## Written problem
Format the stretch of the listing from the line containing "The width and height of the screenshot is (1400, 864)." through the line containing "click(181, 546)" as a numbered list, leaving out blank lines.

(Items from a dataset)
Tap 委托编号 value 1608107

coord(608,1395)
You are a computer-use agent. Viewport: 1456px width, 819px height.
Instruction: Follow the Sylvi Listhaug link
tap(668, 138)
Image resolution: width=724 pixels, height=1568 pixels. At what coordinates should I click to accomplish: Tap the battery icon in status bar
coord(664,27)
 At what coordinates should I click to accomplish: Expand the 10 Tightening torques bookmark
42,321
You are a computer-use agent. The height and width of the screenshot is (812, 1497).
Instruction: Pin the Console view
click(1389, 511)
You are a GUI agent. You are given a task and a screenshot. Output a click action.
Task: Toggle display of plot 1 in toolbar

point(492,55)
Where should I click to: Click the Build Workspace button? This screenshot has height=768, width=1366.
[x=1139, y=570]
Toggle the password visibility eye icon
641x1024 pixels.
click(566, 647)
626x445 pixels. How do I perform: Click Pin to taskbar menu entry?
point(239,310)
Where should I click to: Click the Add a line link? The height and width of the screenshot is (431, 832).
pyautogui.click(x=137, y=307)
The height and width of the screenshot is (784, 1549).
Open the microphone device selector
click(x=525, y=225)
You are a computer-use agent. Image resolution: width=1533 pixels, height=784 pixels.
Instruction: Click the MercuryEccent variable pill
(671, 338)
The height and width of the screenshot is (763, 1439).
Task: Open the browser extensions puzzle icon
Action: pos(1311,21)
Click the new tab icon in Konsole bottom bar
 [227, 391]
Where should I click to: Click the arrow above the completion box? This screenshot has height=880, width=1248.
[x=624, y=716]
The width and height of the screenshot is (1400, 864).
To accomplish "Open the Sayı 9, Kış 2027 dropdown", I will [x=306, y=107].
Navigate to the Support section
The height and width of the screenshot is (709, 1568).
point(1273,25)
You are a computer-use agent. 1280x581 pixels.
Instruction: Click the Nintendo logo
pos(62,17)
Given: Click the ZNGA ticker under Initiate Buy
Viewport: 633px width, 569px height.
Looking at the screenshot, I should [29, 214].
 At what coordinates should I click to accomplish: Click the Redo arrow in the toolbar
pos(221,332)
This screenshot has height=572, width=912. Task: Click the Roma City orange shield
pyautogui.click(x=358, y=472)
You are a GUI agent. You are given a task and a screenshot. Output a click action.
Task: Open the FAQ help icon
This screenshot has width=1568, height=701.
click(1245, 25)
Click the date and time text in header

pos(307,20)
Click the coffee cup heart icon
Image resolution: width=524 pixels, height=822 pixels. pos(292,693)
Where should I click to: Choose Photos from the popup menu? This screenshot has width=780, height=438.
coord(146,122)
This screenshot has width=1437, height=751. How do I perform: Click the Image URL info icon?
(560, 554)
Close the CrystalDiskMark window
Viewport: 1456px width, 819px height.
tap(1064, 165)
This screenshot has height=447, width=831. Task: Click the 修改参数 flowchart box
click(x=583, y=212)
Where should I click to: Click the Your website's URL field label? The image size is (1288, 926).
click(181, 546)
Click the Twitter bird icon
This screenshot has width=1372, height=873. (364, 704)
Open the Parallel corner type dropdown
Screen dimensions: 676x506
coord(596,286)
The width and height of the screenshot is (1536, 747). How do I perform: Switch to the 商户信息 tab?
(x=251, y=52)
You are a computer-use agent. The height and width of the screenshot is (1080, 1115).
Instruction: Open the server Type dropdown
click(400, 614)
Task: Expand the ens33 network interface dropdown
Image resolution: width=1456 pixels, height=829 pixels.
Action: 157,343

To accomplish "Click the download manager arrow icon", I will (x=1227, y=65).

## Expected output
1. The width and height of the screenshot is (1400, 864).
2. To accomplish "Open the Sayı 9, Kış 2027 dropdown", I will [x=306, y=107].
3. Navigate to the Support section
4. The height and width of the screenshot is (709, 1568).
5. point(1273,25)
6. You are a computer-use agent. 1280x581 pixels.
7. Instruction: Click the Nintendo logo
8. pos(62,17)
9. Given: Click the ZNGA ticker under Initiate Buy
10. Viewport: 633px width, 569px height.
11. Looking at the screenshot, I should [29, 214].
12.  At what coordinates should I click to accomplish: Click the Redo arrow in the toolbar
13. pos(221,332)
14. This screenshot has height=572, width=912. Task: Click the Roma City orange shield
15. pyautogui.click(x=358, y=472)
16. You are a GUI agent. You are given a task and a screenshot. Output a click action.
17. Task: Open the FAQ help icon
18. This screenshot has width=1568, height=701.
19. click(1245, 25)
20. Click the date and time text in header
21. pos(307,20)
22. Click the coffee cup heart icon
23. Image resolution: width=524 pixels, height=822 pixels. pos(292,693)
24. Where should I click to: Choose Photos from the popup menu? This screenshot has width=780, height=438.
25. coord(146,122)
26. This screenshot has width=1437, height=751. How do I perform: Click the Image URL info icon?
27. (560, 554)
28. Close the CrystalDiskMark window
29. Viewport: 1456px width, 819px height.
30. tap(1064, 165)
31. This screenshot has height=447, width=831. Task: Click the 修改参数 flowchart box
32. click(x=583, y=212)
33. Where should I click to: Click the Your website's URL field label? The image size is (1288, 926).
34. click(181, 546)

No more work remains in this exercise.